Investigating the molecular and aggregated states of a drug molecule rutaecarpine using spectroscopy, microscopy, crystallography and computational studies

Abstract

The photophysical properties of a potential drug molecule rutaecarpine have been investigated in molecular as well as aggregated states. All systems have been characterized by various spectroscopic, microscopic and dynamic light scattering (DLS) techniques. The investigation has been carried out by keeping the fact in mind that hydrophobic organic molecules have a strong tendency to form aggregates in aqueous solution. A blue shift in the absorption spectrum of rutaecarpine has been observed for aggregates (compared to molecular solution) indicating the formation of H-type aggregates. The intermolecular interactions responsible for such aggregation have been further investigated through crystallographic and computational studies.
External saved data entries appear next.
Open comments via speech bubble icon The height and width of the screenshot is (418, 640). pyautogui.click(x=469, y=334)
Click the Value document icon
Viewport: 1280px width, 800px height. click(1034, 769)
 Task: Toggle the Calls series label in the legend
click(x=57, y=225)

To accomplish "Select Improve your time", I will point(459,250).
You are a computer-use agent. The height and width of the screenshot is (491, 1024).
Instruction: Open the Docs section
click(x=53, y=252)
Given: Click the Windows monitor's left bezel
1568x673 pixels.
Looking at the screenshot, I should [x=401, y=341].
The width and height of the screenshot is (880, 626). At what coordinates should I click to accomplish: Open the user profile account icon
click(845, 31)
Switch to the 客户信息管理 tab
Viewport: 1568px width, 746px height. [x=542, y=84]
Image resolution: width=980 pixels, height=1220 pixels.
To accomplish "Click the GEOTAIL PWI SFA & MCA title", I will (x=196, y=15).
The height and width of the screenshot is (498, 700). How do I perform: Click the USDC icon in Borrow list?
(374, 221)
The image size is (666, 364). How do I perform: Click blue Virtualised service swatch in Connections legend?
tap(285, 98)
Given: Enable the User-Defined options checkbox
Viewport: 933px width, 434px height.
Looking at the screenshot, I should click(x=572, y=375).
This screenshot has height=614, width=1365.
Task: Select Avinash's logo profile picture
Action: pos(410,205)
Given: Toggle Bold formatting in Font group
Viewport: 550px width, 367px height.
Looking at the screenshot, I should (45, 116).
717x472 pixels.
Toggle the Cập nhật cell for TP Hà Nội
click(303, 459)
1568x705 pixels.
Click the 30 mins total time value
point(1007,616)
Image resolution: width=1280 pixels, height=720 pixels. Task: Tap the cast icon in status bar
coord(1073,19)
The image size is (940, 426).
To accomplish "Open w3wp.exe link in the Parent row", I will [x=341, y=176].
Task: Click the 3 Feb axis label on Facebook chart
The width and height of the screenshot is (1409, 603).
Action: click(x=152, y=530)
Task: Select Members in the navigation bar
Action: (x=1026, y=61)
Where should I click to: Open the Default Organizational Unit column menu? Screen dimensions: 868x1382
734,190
It has been observed that π–π stacking interactions among the monomer units play an important role in the formation of H-type aggregates. Quantum mechanical calculations also substantiate the blue shift in the absorption that has been observed for aggregates. In the present case, enhanced emission for aggregates as compared to the molecular solution of rutaecarpine has also been observed. The observed enhanced emission upon aggregation is attributed to the decrease of the non-radiative rate constant (k_nr) upon aggregation. The effect of a surface active ionic liquid (SAIL), 1-dodecyl-3-methylimidazolium bromide ([C₁₂mim]Br), on the aggregation of rutaecarpine has been investigated. Interestingly, in addition to the decrease in the particle size, a change in the morphology of the aggregates has also been observed with gradual addition of [C₁₂mim]Br to the colloidal solution of rutaecarpine. The present study demonstrates that a SAIL can effectively be used as a medium for dissociation of colloidal aggregates and encapsulation of molecular species, which in turn would be helpful in influencing the drug activity.